---- Material provided

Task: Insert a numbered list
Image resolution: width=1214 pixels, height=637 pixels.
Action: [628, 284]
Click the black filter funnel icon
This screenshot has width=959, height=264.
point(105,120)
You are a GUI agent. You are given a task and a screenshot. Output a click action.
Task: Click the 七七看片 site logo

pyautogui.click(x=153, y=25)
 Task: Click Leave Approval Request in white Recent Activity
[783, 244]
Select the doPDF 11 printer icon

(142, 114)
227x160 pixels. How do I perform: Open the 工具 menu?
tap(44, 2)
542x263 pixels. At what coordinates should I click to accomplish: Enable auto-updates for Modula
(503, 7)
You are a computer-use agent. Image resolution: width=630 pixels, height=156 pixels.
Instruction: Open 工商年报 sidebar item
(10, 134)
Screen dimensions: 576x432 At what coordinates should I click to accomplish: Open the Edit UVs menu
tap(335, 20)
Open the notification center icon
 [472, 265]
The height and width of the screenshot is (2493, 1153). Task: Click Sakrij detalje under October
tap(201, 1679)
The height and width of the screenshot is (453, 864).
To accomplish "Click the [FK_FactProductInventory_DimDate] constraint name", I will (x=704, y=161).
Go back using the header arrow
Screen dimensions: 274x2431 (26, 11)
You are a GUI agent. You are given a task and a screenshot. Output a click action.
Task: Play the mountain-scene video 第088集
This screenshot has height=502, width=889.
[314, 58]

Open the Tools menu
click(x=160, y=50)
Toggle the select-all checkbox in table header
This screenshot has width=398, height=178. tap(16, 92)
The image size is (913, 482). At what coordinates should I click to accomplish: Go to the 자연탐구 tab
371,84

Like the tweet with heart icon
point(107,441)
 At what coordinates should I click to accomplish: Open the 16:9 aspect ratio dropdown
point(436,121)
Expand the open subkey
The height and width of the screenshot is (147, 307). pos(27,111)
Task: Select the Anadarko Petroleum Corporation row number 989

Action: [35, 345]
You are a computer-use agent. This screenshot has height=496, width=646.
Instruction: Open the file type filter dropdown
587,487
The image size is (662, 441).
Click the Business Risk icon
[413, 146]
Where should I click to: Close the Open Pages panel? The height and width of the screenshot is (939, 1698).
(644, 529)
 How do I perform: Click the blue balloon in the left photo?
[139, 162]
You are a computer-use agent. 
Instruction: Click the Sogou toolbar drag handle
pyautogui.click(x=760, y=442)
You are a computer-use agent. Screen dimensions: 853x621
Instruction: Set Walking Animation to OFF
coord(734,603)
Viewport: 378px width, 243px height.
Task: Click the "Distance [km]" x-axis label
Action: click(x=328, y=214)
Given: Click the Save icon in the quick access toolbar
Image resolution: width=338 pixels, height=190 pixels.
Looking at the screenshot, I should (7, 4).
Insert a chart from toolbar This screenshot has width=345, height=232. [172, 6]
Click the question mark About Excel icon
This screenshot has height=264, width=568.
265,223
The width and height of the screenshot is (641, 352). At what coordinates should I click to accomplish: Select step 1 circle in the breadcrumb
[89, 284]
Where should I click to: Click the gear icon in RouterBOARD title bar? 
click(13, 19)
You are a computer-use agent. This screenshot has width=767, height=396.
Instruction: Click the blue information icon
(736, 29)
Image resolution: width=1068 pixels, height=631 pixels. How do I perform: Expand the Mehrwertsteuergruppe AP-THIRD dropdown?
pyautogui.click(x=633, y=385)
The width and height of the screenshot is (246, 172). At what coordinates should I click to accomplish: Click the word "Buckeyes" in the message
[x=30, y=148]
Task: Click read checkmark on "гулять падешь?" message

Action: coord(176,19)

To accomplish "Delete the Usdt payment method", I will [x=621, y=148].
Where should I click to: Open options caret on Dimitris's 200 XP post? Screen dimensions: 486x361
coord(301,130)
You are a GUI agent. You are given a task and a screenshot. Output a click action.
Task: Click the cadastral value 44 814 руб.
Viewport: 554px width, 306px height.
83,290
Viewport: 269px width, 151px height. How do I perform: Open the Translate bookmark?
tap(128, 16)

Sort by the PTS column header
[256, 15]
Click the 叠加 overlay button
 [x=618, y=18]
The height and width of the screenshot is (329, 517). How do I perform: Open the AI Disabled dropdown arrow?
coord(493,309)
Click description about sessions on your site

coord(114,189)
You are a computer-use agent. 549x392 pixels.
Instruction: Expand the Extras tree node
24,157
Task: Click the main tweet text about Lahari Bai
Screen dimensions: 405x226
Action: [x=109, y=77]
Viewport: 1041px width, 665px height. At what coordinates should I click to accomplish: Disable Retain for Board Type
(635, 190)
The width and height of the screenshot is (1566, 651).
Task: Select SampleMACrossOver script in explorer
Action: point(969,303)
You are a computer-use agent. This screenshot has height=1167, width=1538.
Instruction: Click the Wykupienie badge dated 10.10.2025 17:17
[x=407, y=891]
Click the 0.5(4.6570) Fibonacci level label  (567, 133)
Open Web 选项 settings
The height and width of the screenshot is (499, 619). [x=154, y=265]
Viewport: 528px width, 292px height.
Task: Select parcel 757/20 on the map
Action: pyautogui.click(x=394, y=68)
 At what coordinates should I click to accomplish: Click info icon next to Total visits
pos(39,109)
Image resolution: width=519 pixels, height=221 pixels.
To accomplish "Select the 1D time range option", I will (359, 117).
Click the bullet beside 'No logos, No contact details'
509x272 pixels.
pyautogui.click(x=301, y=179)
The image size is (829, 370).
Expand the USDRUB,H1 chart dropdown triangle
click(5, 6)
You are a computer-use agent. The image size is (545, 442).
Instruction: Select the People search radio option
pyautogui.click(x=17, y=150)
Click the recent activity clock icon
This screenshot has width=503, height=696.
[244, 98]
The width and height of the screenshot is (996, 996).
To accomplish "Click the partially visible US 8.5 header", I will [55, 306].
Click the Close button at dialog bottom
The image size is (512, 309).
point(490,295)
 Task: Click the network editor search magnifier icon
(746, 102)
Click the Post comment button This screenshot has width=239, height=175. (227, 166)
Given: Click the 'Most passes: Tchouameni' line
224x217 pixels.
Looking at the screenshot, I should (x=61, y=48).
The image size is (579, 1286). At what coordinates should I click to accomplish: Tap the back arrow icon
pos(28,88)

--------

Write the records out once more, word for word.

◆ Exercise response
Task: Insert a numbered list
Image resolution: width=1214 pixels, height=637 pixels.
Action: [628, 284]
Click the black filter funnel icon
This screenshot has width=959, height=264.
point(105,120)
You are a GUI agent. You are given a task and a screenshot. Output a click action.
Task: Click the 七七看片 site logo

pyautogui.click(x=153, y=25)
 Task: Click Leave Approval Request in white Recent Activity
[783, 244]
Select the doPDF 11 printer icon

(142, 114)
227x160 pixels. How do I perform: Open the 工具 menu?
tap(44, 2)
542x263 pixels. At what coordinates should I click to accomplish: Enable auto-updates for Modula
(503, 7)
You are a computer-use agent. Image resolution: width=630 pixels, height=156 pixels.
Instruction: Open 工商年报 sidebar item
(10, 134)
Screen dimensions: 576x432 At what coordinates should I click to accomplish: Open the Edit UVs menu
tap(335, 20)
Open the notification center icon
 [472, 265]
The height and width of the screenshot is (2493, 1153). Task: Click Sakrij detalje under October
tap(201, 1679)
The height and width of the screenshot is (453, 864).
To accomplish "Click the [FK_FactProductInventory_DimDate] constraint name", I will (x=704, y=161).
Go back using the header arrow
Screen dimensions: 274x2431 (26, 11)
You are a GUI agent. You are given a task and a screenshot. Output a click action.
Task: Play the mountain-scene video 第088集
This screenshot has height=502, width=889.
[314, 58]

Open the Tools menu
click(x=160, y=50)
Toggle the select-all checkbox in table header
This screenshot has width=398, height=178. tap(16, 92)
The image size is (913, 482). At what coordinates should I click to accomplish: Go to the 자연탐구 tab
371,84

Like the tweet with heart icon
point(107,441)
 At what coordinates should I click to accomplish: Open the 16:9 aspect ratio dropdown
point(436,121)
Expand the open subkey
The height and width of the screenshot is (147, 307). pos(27,111)
Task: Select the Anadarko Petroleum Corporation row number 989

Action: [35, 345]
You are a computer-use agent. This screenshot has height=496, width=646.
Instruction: Open the file type filter dropdown
587,487
The image size is (662, 441).
Click the Business Risk icon
[413, 146]
Where should I click to: Close the Open Pages panel? The height and width of the screenshot is (939, 1698).
(644, 529)
 How do I perform: Click the blue balloon in the left photo?
[139, 162]
You are a computer-use agent. 
Instruction: Click the Sogou toolbar drag handle
pyautogui.click(x=760, y=442)
You are a computer-use agent. Screen dimensions: 853x621
Instruction: Set Walking Animation to OFF
coord(734,603)
Viewport: 378px width, 243px height.
Task: Click the "Distance [km]" x-axis label
Action: click(x=328, y=214)
Given: Click the Save icon in the quick access toolbar
Image resolution: width=338 pixels, height=190 pixels.
Looking at the screenshot, I should (7, 4).
Insert a chart from toolbar This screenshot has width=345, height=232. [172, 6]
Click the question mark About Excel icon
This screenshot has height=264, width=568.
265,223
The width and height of the screenshot is (641, 352). At what coordinates should I click to accomplish: Select step 1 circle in the breadcrumb
[89, 284]
Where should I click to: Click the gear icon in RouterBOARD title bar? 
click(13, 19)
You are a computer-use agent. This screenshot has width=767, height=396.
Instruction: Click the blue information icon
(736, 29)
Image resolution: width=1068 pixels, height=631 pixels. How do I perform: Expand the Mehrwertsteuergruppe AP-THIRD dropdown?
pyautogui.click(x=633, y=385)
The width and height of the screenshot is (246, 172). At what coordinates should I click to accomplish: Click the word "Buckeyes" in the message
[x=30, y=148]
Task: Click read checkmark on "гулять падешь?" message

Action: coord(176,19)

To accomplish "Delete the Usdt payment method", I will [x=621, y=148].
Where should I click to: Open options caret on Dimitris's 200 XP post? Screen dimensions: 486x361
coord(301,130)
You are a GUI agent. You are given a task and a screenshot. Output a click action.
Task: Click the cadastral value 44 814 руб.
Viewport: 554px width, 306px height.
83,290
Viewport: 269px width, 151px height. How do I perform: Open the Translate bookmark?
tap(128, 16)

Sort by the PTS column header
[256, 15]
Click the 叠加 overlay button
 [x=618, y=18]
The height and width of the screenshot is (329, 517). How do I perform: Open the AI Disabled dropdown arrow?
coord(493,309)
Click description about sessions on your site

coord(114,189)
You are a computer-use agent. 549x392 pixels.
Instruction: Expand the Extras tree node
24,157
Task: Click the main tweet text about Lahari Bai
Screen dimensions: 405x226
Action: [x=109, y=77]
Viewport: 1041px width, 665px height. At what coordinates should I click to accomplish: Disable Retain for Board Type
(635, 190)
The width and height of the screenshot is (1566, 651).
Task: Select SampleMACrossOver script in explorer
Action: point(969,303)
You are a computer-use agent. This screenshot has height=1167, width=1538.
Instruction: Click the Wykupienie badge dated 10.10.2025 17:17
[x=407, y=891]
Click the 0.5(4.6570) Fibonacci level label  (567, 133)
Open Web 选项 settings
The height and width of the screenshot is (499, 619). [x=154, y=265]
Viewport: 528px width, 292px height.
Task: Select parcel 757/20 on the map
Action: pyautogui.click(x=394, y=68)
 At what coordinates should I click to accomplish: Click info icon next to Total visits
pos(39,109)
Image resolution: width=519 pixels, height=221 pixels.
To accomplish "Select the 1D time range option", I will (359, 117).
Click the bullet beside 'No logos, No contact details'
509x272 pixels.
pyautogui.click(x=301, y=179)
The image size is (829, 370).
Expand the USDRUB,H1 chart dropdown triangle
click(5, 6)
You are a computer-use agent. The image size is (545, 442).
Instruction: Select the People search radio option
pyautogui.click(x=17, y=150)
Click the recent activity clock icon
This screenshot has width=503, height=696.
[244, 98]
The width and height of the screenshot is (996, 996).
To accomplish "Click the partially visible US 8.5 header", I will [55, 306].
Click the Close button at dialog bottom
The image size is (512, 309).
point(490,295)
 Task: Click the network editor search magnifier icon
(746, 102)
Click the Post comment button This screenshot has width=239, height=175. (227, 166)
Given: Click the 'Most passes: Tchouameni' line
224x217 pixels.
Looking at the screenshot, I should (x=61, y=48).
The image size is (579, 1286). At what coordinates should I click to accomplish: Tap the back arrow icon
pos(28,88)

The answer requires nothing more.